La Chine veut acquérir directement 5% de Saudi Aramco

La Chine veut acquérir directement 5% de Saudi Aramco

« Une série d’options pour l’entrée en Bourse de Saudi Aramco continuent de faire l’objet d’un examen attentif », a dit un porte-parole de la compagnie pétrolière.

 

La Chine propose d’acquérir directement 5% du capital de Saudi Aramco, selon des sources, ce qui laisserait à l’Arabie saoudite la possibilité d’étudier diverses options pour son projet d’introduction en Bourse du premier producteur mondial de pétrole.
Les compagnies nationales chinoises PetroChina et Sinopec ont écrit à Saudi Aramco ces dernières semaines pour manifester leur intérêt pour une transaction directe, ont dit des sources du secteur à Reuters.
Les deux groupes ont effectué cette démarche dans le cadre d’un consortium comprenant également le fonds souverain chinois et des banques, ont-elles ajouté.

Le prince héritier d’Arabie saoudite, Mohammed bin Salman, a annoncé l’an dernier que le royaume envisageait de mettre en Bourse environ 5% du capital d’Aramco en 2018, une opération qui pourrait lui permettre de lever 100 milliards de dollars (85 milliards d’euros) si, comme espéré, la compagnie est valorisée 2.000 milliards de dollars.
« Les Chinois veulent sécuriser leur approvisionnement en pétrole », a dit une des sources. « Ils sont disposés à prendre seuls la totalité des 5%, voire davantage. » PetroChina et Sinopec n’ont pas souhaité commenter ces informations.

L’introduction en Bourse (IPO) de Saudi Aramco est la pièce maîtresse du plan de réforme économique du prince Mohammed censé diversifier l’économie saoudienne.

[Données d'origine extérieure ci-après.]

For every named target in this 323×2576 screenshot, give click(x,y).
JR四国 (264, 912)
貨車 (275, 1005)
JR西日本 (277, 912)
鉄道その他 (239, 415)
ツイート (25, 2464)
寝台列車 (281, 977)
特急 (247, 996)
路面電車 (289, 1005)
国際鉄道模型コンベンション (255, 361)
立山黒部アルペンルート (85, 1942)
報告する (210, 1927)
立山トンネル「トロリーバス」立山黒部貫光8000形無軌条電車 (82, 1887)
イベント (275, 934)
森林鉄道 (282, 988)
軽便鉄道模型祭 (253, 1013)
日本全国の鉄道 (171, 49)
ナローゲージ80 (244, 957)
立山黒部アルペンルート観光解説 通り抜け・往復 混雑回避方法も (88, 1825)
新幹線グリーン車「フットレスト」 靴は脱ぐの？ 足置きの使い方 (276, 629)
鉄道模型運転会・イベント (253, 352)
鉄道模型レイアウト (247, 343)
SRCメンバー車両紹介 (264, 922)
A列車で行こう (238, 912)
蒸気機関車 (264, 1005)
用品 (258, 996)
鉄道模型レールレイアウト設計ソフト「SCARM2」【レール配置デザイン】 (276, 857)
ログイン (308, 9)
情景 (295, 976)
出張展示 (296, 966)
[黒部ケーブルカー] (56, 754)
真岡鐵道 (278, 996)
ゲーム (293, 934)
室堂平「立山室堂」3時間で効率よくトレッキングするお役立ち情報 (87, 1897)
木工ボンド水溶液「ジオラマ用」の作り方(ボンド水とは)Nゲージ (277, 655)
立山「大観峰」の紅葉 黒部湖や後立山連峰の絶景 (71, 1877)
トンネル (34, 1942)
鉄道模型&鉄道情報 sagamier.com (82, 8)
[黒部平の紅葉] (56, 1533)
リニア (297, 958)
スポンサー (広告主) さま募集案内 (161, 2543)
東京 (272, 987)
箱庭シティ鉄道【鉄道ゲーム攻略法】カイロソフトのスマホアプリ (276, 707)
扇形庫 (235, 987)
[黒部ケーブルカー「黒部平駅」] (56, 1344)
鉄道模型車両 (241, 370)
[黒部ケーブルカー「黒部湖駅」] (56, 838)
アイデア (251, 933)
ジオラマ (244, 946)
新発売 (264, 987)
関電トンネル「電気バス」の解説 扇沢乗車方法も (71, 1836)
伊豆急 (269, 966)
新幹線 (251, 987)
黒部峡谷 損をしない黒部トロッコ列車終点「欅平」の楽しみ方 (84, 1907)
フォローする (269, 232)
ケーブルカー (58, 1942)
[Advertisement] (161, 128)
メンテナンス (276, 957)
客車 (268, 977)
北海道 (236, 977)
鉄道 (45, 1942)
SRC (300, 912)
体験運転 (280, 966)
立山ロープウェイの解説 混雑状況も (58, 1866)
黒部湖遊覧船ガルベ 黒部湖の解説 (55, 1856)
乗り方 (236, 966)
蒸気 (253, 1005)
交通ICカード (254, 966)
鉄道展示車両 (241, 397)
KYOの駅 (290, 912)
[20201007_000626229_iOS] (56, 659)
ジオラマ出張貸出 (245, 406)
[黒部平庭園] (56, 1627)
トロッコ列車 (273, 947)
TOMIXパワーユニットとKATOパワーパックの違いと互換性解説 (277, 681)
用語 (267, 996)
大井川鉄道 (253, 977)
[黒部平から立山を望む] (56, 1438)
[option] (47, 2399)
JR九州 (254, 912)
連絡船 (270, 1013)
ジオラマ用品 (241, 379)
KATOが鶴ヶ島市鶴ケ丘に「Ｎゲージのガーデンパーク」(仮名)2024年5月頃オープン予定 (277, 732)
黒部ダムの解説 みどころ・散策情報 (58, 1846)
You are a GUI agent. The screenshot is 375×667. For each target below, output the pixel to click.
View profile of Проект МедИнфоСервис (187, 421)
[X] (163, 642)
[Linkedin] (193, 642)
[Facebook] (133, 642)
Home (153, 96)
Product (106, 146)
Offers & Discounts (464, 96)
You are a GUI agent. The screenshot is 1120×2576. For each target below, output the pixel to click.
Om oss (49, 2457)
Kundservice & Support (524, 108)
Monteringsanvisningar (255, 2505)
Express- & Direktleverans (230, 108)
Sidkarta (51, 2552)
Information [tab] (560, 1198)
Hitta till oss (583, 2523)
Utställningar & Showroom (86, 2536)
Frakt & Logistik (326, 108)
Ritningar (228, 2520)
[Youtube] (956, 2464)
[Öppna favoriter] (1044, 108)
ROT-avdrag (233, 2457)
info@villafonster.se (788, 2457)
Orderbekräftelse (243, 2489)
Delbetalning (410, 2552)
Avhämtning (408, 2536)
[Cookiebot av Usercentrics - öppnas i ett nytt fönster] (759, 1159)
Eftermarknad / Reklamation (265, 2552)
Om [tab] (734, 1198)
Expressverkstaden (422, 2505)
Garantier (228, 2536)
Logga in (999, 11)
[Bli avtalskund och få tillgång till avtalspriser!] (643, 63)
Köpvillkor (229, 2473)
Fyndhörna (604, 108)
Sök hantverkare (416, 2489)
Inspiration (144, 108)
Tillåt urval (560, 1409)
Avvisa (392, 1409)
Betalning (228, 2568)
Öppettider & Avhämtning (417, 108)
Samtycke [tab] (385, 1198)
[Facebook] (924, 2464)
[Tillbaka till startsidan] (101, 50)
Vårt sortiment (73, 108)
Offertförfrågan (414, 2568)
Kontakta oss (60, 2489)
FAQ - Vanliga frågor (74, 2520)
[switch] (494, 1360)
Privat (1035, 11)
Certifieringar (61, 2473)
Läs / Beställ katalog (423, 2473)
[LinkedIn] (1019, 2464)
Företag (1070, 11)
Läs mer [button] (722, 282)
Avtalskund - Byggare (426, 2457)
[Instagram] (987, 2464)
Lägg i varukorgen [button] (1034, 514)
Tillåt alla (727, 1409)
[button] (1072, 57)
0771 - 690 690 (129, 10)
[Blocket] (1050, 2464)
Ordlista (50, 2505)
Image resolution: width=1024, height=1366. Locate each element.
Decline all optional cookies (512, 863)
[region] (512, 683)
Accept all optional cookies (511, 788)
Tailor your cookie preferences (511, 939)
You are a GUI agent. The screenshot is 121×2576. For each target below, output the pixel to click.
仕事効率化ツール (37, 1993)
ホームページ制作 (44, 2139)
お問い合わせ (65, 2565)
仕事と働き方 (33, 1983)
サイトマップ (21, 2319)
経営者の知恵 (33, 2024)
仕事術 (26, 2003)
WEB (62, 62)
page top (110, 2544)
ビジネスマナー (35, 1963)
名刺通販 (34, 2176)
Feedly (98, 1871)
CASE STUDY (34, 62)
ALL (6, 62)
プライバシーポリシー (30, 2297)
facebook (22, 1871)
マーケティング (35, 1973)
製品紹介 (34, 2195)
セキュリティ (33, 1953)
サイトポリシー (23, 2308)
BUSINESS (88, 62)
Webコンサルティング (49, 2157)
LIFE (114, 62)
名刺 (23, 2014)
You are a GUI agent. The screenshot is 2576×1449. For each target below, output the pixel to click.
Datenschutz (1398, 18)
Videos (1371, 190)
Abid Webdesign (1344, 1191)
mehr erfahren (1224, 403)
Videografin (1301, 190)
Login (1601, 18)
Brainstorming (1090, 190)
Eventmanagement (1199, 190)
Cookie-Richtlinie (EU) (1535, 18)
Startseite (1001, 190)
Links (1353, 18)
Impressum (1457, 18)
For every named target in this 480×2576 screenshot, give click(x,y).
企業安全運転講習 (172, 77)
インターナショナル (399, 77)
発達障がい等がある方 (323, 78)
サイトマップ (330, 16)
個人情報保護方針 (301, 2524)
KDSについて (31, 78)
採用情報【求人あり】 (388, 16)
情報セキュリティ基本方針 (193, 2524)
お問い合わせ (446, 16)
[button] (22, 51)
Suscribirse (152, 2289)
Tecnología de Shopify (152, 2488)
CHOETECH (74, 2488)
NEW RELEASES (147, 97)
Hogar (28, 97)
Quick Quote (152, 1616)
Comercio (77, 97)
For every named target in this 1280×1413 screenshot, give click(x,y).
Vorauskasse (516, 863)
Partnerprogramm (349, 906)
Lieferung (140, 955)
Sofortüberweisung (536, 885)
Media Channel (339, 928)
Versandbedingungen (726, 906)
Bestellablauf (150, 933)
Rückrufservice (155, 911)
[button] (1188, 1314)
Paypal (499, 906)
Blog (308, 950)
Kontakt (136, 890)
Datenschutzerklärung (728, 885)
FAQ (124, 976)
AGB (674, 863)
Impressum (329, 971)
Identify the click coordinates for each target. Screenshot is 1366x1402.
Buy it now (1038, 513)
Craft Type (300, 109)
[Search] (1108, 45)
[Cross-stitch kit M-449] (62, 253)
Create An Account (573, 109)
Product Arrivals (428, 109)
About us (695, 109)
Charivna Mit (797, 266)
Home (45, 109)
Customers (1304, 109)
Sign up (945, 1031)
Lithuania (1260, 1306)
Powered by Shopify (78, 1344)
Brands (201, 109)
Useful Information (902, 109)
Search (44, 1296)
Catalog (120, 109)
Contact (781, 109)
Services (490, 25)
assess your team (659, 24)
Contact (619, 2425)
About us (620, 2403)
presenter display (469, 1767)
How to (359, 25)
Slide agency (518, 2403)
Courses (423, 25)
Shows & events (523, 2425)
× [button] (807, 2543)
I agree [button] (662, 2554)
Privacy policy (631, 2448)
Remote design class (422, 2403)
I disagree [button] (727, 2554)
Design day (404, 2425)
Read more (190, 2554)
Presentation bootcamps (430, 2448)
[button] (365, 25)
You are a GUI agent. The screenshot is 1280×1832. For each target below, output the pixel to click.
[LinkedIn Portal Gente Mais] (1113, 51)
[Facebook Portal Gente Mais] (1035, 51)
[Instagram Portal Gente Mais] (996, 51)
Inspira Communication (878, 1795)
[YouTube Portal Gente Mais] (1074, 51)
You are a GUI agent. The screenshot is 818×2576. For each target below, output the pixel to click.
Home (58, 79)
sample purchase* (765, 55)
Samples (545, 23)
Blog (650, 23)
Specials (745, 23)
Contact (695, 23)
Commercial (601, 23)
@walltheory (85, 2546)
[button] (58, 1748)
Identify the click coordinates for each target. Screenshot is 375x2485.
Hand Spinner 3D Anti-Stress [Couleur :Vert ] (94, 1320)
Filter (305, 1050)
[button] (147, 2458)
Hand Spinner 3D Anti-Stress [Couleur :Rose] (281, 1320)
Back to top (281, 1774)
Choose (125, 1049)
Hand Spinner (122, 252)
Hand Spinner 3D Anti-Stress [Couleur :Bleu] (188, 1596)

Elle soulagerait aussi le budget de l’Etat mis à mal par la baisse des cours du pétrole.
Le projet a cependant valu à Ryad des critiques, ses détracteurs lui reprochant de brader un joyau de la couronne en période de prix bas.
Des sources ont fait état de l’opposition d’une partie du personnel d’Aramco à la privatisation partielle et de divergences entre le gouvernement et des banques conseil sur les préparatifs de l’opération, qui aurait ainsi pris du retard.

Des divergences sont aussi apparues au sein même du pouvoir, certains responsables plaidant pour une IPO réservée à la Bourse locale ou reportée au-delà de 2018, quand les prix du pétrole se seront – peut-être – stabilisés à la hausse. « Une série d’options pour l’entrée en Bourse de Saudi Aramco continuent de faire l’objet d’un examen attentif », a dit un porte-parole de la compagnie pétrolière. « Aucune décision n’a été prise et le processus d’IPO reste sur les rails. »
Selon des sources du secteur, la cession d’une participation à des firmes chinoises est l’une des options envisagées.
Ryad pourrait choisir cette possibilité et mettre une autre partie du groupe en Bourse, sur le Tadawul, la Bourse saoudienne, mais aussi sur un marché international – en substance New York, Londres ou Hong Kong.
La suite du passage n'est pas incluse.